> WHAT IS REQUIRED
Reproduce the material below word for word, leaving out the pictures.

> DATA SHOWN
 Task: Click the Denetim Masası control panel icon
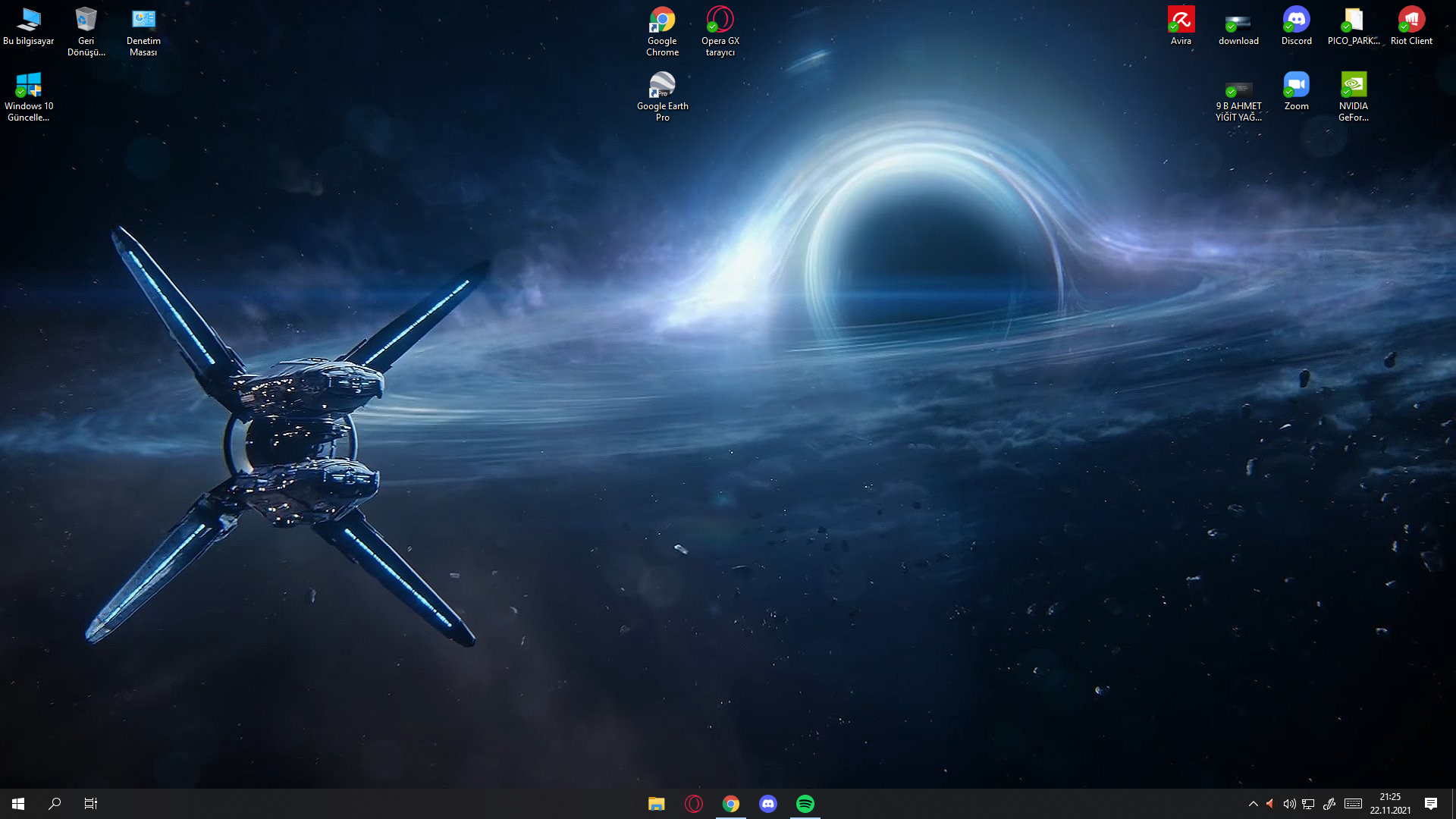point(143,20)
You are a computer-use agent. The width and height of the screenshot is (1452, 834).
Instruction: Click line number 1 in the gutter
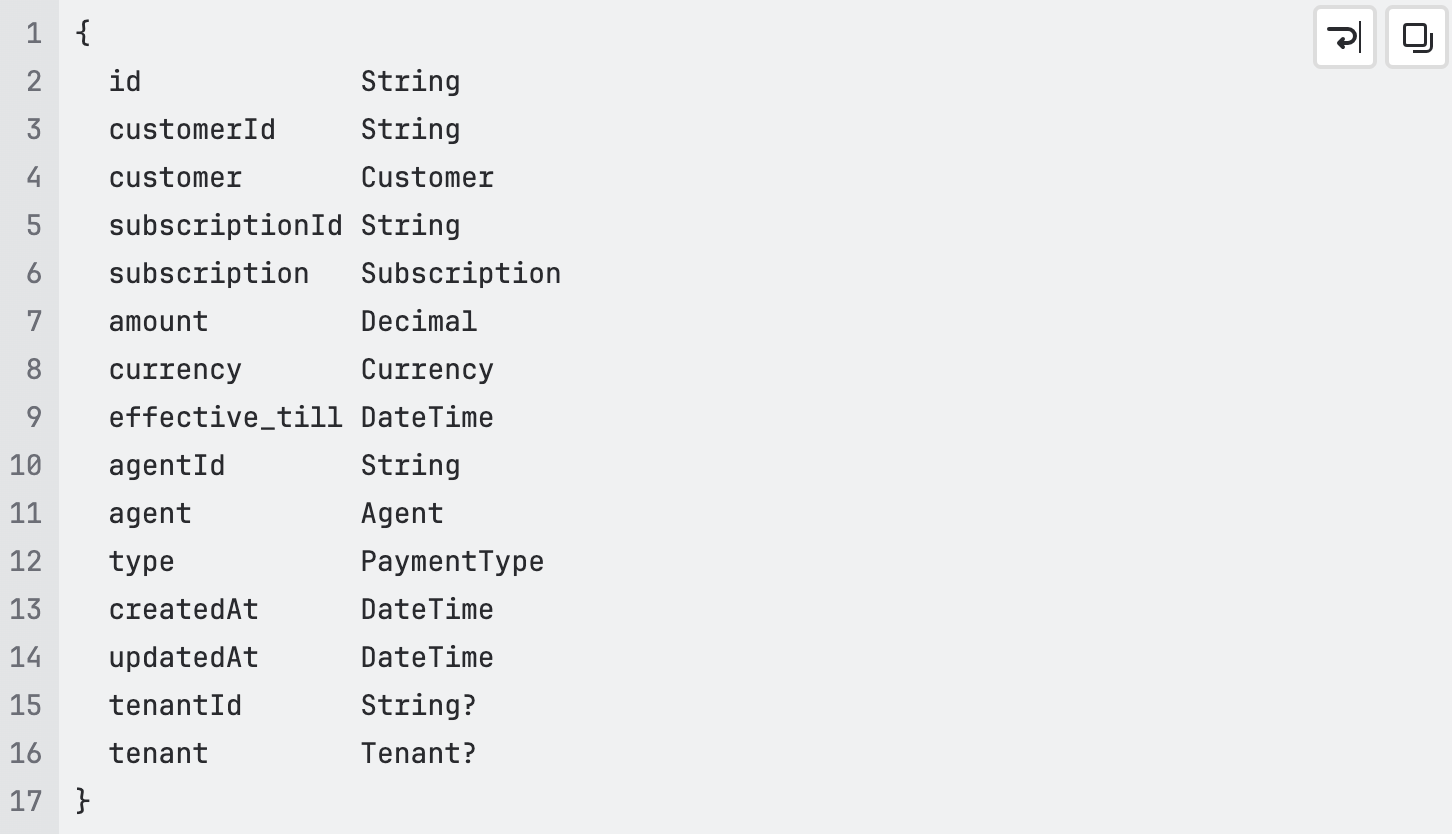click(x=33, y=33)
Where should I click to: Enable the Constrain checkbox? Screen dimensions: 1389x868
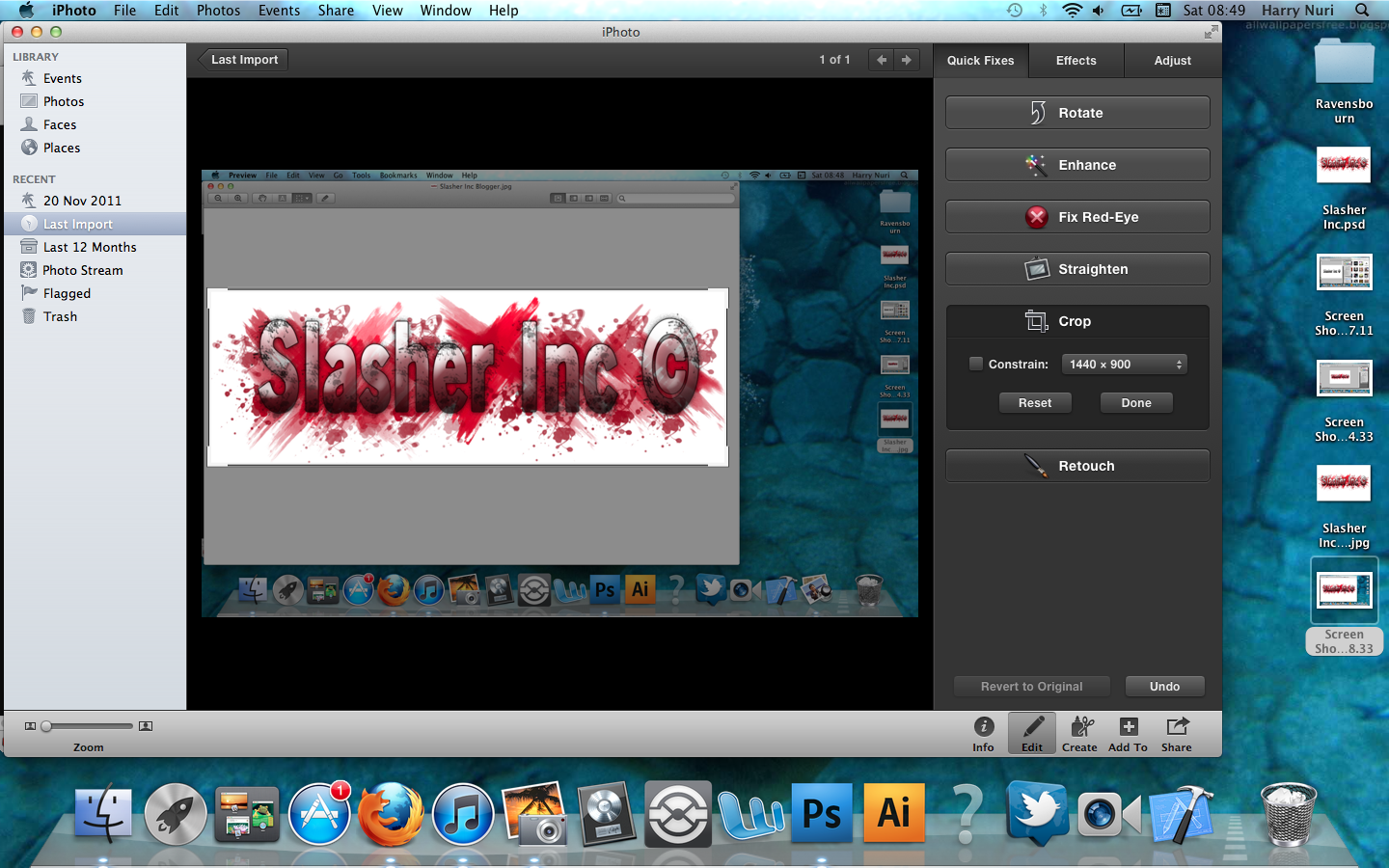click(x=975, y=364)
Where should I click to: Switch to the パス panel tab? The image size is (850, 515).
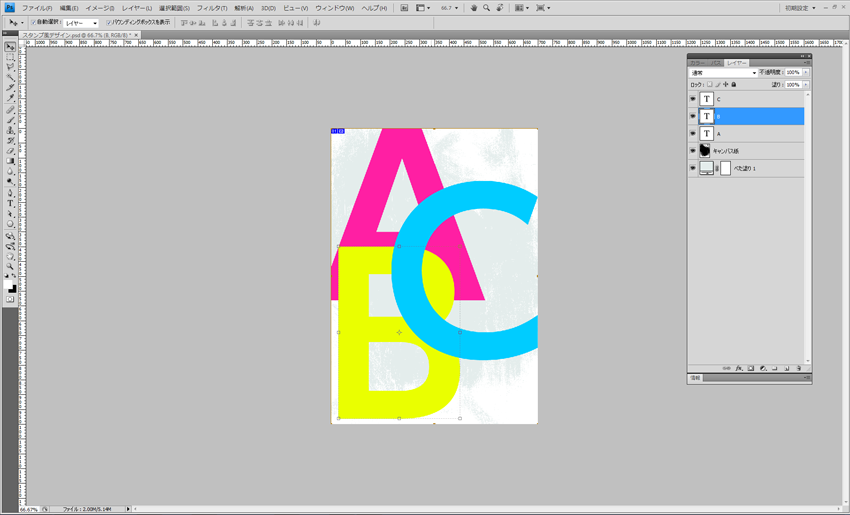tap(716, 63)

> SOLUTION FOR THIS PROBLEM
 Task: Click the Denetim Masası control panel icon
point(143,20)
You are a computer-use agent. The width and height of the screenshot is (1452, 834).
Instruction: Click line number 1 in the gutter
click(x=33, y=33)
Where should I click to: Enable the Constrain checkbox? Screen dimensions: 1389x868
click(x=975, y=364)
Where should I click to: Switch to the パス panel tab? The image size is (850, 515).
tap(716, 63)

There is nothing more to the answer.